>> Begin Data

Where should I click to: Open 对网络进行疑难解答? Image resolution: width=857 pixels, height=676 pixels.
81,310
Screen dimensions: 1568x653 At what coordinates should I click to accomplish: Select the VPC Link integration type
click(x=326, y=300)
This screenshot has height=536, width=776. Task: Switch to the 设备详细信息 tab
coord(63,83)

>> End Data

▸ Your goal
Update the data above by changing every "pixels" to "px", leaving everything else the same.

▸ Task answer
Where should I click to: Open 对网络进行疑难解答? Image resolution: width=857 px, height=676 px.
81,310
Screen dimensions: 1568x653 At what coordinates should I click to accomplish: Select the VPC Link integration type
click(x=326, y=300)
This screenshot has height=536, width=776. Task: Switch to the 设备详细信息 tab
coord(63,83)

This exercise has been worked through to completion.